La ley de tierras y el arraigo campesino

Recientemente tuvimos oportunidad de pronunciarnos en torno a la ley de tierras. En primer lugar destacamos el liderazgo y la autoría del partido liberal frente a la misma y por supuesto la voluntad Política del actual Gobierno del Presidente Santos.

Estuvimos de acuerdo con el Ministro de Agricultura cuando señaló que inicialmente se trata de una ley de restitución de tierras, por cuanto su objetivo inmediato es la recuperación de tierras por parte del Gobierno y la respectiva titulación de las mismas a través de mecanismos expeditos y que el Ministerio de Agricultura está proyectando una ley integral de tierras, que sería una ley complementaria a la de restitución de tierras, que a su vez abordaría temas complejos para liberar más tierras, que asumiría un examen sobre las áreas de reserva forestal, la minería y el tema de la vivienda rural, entre otros. diariodelhuila

Esto nos parece sumamente conveniente por cuanto proyecta otra ley como un complemento y una reforma de gran calado económico.

Lo que nosotros desde la presidencia del Movimiento MIRA hemos manifestado es la importancia de que bien sea ley de restitución o ley integral de tierras, el punto central es garantizar el arraigo de los campesinos, desplazados y despojados por la violencia.

En eso coincidimos con el senador Cristo del partido liberal. Y cómo se puede garantizar a nuestra manera de ver ese arraigo y no retorno a las ciudades de esta población que fue objeto del despojo de tierras? Propusimos que se establezca una estrategia que garantice inicialmente calidad de vida en el campo para los despojados, de modo que cuenten con la seguridad, con los servicios públicos esenciales, con la salud y educación requerida, con una vivienda rural digna y vías de acceso, a fin de que los beneficiarios de la ley quieran arraigarse y retornar al campo. Asimismo, planteamos que se debe brindar un acompañamiento técnico y financiero desde el Gobierno para crear condiciones de productividad agrícola y oportunidades de comercialización para los campesinos.

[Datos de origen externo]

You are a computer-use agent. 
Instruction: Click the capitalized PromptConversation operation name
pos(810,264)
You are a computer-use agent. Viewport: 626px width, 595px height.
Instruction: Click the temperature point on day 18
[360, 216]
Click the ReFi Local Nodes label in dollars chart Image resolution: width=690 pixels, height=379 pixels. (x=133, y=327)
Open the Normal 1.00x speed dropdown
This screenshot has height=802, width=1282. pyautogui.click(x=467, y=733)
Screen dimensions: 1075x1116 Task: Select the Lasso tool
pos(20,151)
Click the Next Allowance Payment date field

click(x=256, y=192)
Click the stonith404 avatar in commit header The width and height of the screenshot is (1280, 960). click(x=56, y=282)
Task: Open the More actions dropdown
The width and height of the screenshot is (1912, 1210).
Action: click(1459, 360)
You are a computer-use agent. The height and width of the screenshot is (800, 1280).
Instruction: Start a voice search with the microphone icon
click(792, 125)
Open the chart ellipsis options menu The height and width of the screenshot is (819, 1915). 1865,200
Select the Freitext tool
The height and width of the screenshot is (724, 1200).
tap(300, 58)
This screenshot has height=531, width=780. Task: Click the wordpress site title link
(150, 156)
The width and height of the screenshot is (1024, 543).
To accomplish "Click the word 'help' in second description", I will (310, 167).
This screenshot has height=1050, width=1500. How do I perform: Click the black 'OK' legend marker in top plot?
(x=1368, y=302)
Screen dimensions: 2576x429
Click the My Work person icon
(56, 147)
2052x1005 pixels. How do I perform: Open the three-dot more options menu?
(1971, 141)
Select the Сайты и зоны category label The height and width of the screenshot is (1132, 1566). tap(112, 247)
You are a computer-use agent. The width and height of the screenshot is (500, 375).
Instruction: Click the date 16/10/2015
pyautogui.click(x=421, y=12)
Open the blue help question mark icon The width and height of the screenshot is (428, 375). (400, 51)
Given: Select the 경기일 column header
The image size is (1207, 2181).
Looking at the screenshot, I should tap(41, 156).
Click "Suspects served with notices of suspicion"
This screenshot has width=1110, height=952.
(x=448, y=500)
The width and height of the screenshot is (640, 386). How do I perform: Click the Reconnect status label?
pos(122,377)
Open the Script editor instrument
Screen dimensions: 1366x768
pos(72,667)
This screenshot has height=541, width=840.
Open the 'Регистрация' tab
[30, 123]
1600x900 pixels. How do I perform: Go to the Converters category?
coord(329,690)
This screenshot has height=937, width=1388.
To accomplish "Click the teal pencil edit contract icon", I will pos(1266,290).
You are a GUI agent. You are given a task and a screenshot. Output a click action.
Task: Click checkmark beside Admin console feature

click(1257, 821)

De igual manera insistimos en la importancia de impulsar la producción agroindustrial como mecanismo viable para agregar valor a los productos agrícolas y ser más competitivos en el mercado internacional.

Adicionalmente pensamos que el turismo tiene que articularse con el agro, por cuanto el turismo es un gran generador de empleo y en ese sentido propusimos que el país, a través del Ministerio de Industria, Comercio y Turismo y el Ministerio de Agricultura, impulsen el turismo rural en el país.

En esta propuesta es fundamental también el acompañamiento del Ministerio de las Tecnologías de la Información y de las Comunicaciones, a fin de que los campesinos cuenten con el apoyo tecnológico para ser una industria turística de marca mundial. Como riesgo de la aplicación de estas reformas advertimos que el país no avance en la vía de privilegiar los latifundios y vaya a desaparecer los minifundios.

Estas reformas de carácter económico que garanticen el arraigo de nuestros campesinos y su retorno al campo, así como equidad en la redistribución de la tierra, seguramente contribuirán también a crear un clima más propicio para el cese de la violencia en el país. Finalmente, estamos de acuerdo con  lo planteado por el senador liberal Juan Manuel Galán, en el sentido de que estas reformas necesitan de un gran apoyo político nacional y regional al Presidente Santos, para que logren la efectividad que todos esperamos.